**RECORDS SUPPLIED**

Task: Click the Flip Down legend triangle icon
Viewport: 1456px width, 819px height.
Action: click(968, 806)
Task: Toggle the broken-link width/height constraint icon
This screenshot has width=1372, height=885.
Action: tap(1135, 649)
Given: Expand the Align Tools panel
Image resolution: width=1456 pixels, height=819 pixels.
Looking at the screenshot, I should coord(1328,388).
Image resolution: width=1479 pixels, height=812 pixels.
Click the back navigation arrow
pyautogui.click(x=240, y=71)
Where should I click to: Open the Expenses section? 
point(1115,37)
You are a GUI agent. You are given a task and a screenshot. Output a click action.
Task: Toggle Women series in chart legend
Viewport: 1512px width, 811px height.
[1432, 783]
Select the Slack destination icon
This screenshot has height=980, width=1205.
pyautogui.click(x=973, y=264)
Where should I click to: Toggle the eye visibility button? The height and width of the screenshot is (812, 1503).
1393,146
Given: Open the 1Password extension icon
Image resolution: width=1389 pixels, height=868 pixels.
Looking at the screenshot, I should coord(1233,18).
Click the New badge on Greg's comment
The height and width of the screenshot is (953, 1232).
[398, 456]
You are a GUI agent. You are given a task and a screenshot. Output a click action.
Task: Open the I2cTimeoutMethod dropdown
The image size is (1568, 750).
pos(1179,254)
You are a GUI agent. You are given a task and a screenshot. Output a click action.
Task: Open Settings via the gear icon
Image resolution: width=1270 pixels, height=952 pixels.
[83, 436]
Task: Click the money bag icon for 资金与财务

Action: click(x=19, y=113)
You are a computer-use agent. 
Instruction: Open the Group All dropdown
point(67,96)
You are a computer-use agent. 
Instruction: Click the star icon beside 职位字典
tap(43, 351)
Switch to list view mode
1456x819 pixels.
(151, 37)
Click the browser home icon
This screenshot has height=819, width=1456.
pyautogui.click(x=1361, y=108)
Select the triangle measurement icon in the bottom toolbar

**ASSIGNMENT**
Quote exactly what appears from the line containing "Image resolution: width=1479" through the final line of the listing above, including both of those lines.

**ANSWER TO THIS EXERCISE**
Image resolution: width=1479 pixels, height=812 pixels.
Click the back navigation arrow
pyautogui.click(x=240, y=71)
Where should I click to: Open the Expenses section? 
point(1115,37)
You are a GUI agent. You are given a task and a screenshot. Output a click action.
Task: Toggle Women series in chart legend
Viewport: 1512px width, 811px height.
[1432, 783]
Select the Slack destination icon
This screenshot has height=980, width=1205.
pyautogui.click(x=973, y=264)
Where should I click to: Toggle the eye visibility button? The height and width of the screenshot is (812, 1503).
1393,146
Given: Open the 1Password extension icon
Image resolution: width=1389 pixels, height=868 pixels.
Looking at the screenshot, I should coord(1233,18).
Click the New badge on Greg's comment
The height and width of the screenshot is (953, 1232).
[398, 456]
You are a GUI agent. You are given a task and a screenshot. Output a click action.
Task: Open the I2cTimeoutMethod dropdown
The image size is (1568, 750).
pos(1179,254)
You are a GUI agent. You are given a task and a screenshot. Output a click action.
Task: Open Settings via the gear icon
Image resolution: width=1270 pixels, height=952 pixels.
[83, 436]
Task: Click the money bag icon for 资金与财务

Action: click(x=19, y=113)
You are a computer-use agent. 
Instruction: Open the Group All dropdown
point(67,96)
You are a computer-use agent. 
Instruction: Click the star icon beside 职位字典
tap(43, 351)
Switch to list view mode
1456x819 pixels.
(151, 37)
Click the browser home icon
This screenshot has height=819, width=1456.
pyautogui.click(x=1361, y=108)
Select the triangle measurement icon in the bottom toolbar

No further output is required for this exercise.